* _Text provided_
=== Section Start ===
BACKGROUND: Multidisciplinary tracheostomy teams have been successful in improving operative outcomes; however, limited data exist on their effect on postoperative care. We aimed to determine the effectiveness of a multidisciplinary tracheostomy service alone and following implementation of a post-tracheostomy care bundle on rates of decannulation and tolerance of oral diet before discharge.
METHODS: Prospective data on all subjects requiring tracheostomy by any trauma/critical care surgeon were collected from January 2011 to December 2013 following development of a tracheostomy service and continued following implementation of the post-tracheostomy care bundle. Rates of decannulation and tolerance of oral diet were compared between all groups: pre-tracheostomy service (baseline, historical control), tracheostomy service alone, and tracheostomy service with post-tracheostomy care bundle.
RESULTS: Three hundred ninety-three subjects met the criteria for analysis with 61 in the baseline group, 124 following initiation of a tracheostomy service, and 208 after the addition of the post-tracheostomy care bundle. There were significant overall differences between all groups in the proportion of subjects decannulated, proportion of subjects tolerating oral diet, and number of subjects receiving speech evaluations. Pairwise comparisons showed no differences in decannulation or tolerance of oral diet following implementation of the tracheostomy service alone but significant improvement with the addition of the post-tracheostomy care bundle compared with baseline. (P = .002 and P = .005, respectively). Likewise, the number of speech language pathologist consults significantly increased compared with baseline only after the post-tracheostomy care bundle (P = .004). Time to speech evaluation significantly decreased with the post-tracheostomy care bundle compared with baseline and tracheostomy service (P < .013).
CONCLUSIONS: The addition of a post-tracheostomy care bundle to a multidisciplinary tracheostomy service significantly improved rates of decannulation and tolerance of oral diet.
=== Section End ===
* _Stored data_
=== Section Start ===
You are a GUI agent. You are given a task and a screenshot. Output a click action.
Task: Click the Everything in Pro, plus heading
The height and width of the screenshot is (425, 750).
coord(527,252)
=== Section End ===
* _Using the information_
• 1. Render this sentence from the tracheostomy abstract in Spanish: "The addition of a post-tracheostomy care bundle to a multidisciplinary tracheostomy service significantly improved rates of decannulation and tolerance of oral diet."
• 2. Supply what would come next in the tracheostomy abstract, starting after its final sentence.
The lines placed after the tracheostomy abstract are drawn from a separate source.

* _Expected results_
• 1. La incorporación de un paquete de cuidados postraqueostomía a un servicio multidisciplinario de traqueostomía mejoró significativamente las tasas de decanulación y de tolerancia a la dieta oral.

• 2.
- respiratory failure
- patient care team
- quality of life
- postoperative care
- speech therapy
Placement of a tracheostomy tube may be necessary for patients in the ICU with respiratory failure. In fact, the incidence of tracheostomy seems to be increasing out of proportion to the increased need for mechanical ventilation.1 This has led some hospitals to develop tracheostomy teams to standardize and deliver specialized patient care to reduce perioperative tracheostomy-related complications.2–6 However, postoperative tracheostomy care outside the ICU setting is often overshadowed by the primary disease processes, and tracheostomy care is typically delivered by multiple providers, including the primary physician, resident, mid-level providers, consulting surgeon, nurse, respiratory therapist, and speech language pathologist, each relying on the others to act independently. Thus, many patients may receive fragmented and suboptimal postoperative tracheostomy care, often neglecting a thorough evaluation of their individual tracheostomy needs, including advancement of diet or ongoing need for tracheostomy.7
In fact, the presence of a tracheostomy tube may impair swallowing function.8–15 Farri et al16 found that in subjects with tracheostomy, following head and neck surgery, dysphagia negatively impacted emotional and social outcomes. More importantly, quality of life in these subjects was improved by providing education from a healthcare professional on how to improve their swallowing function.16 Similarly, in non-cancer patients with tracheostomy, decannulation improved quality of life as a result of enhanced body image perception.17 Although more substantial data are limited, it seems rational to believe that advancing patients to a state of tolerating oral nutrition and eliminating reliance on artificial devices would improve a patient's quality of life. Unfortunately, few studies have examined this progression in regard to more frequent decannulations, improvements in speech function, or tolerance of an oral diet, with many studies limited by design, power, or validity.18
With the success of bundled therapy19 in multiple other areas of medicine, including reduction in urinary tract infections, sepsis, ventilator-associated pneumonia, and catheter-related bloodstream infections,20–23 we hypothesized that adding a post-tracheostomy care bundle to our existing tracheostomy service would improve rates of decannulation and swallowing function. The bundle included a process to identify and follow all patients immediately after tracheostomy, established a consistent method to deliver postoperative care, and organized all essential providers with the goal of progressing all patients to their maximal clinical potential.
Tracheostomy teams have focused on improving perioperative outcomes. Only a few studies focusing on care outside the ICU demonstrated an improvement in time to decannulation, with none showing improvement in overall rates of decannulation. There is also little to no evidence of assessment and/or improvement in diet or swallowing function following tracheostomy.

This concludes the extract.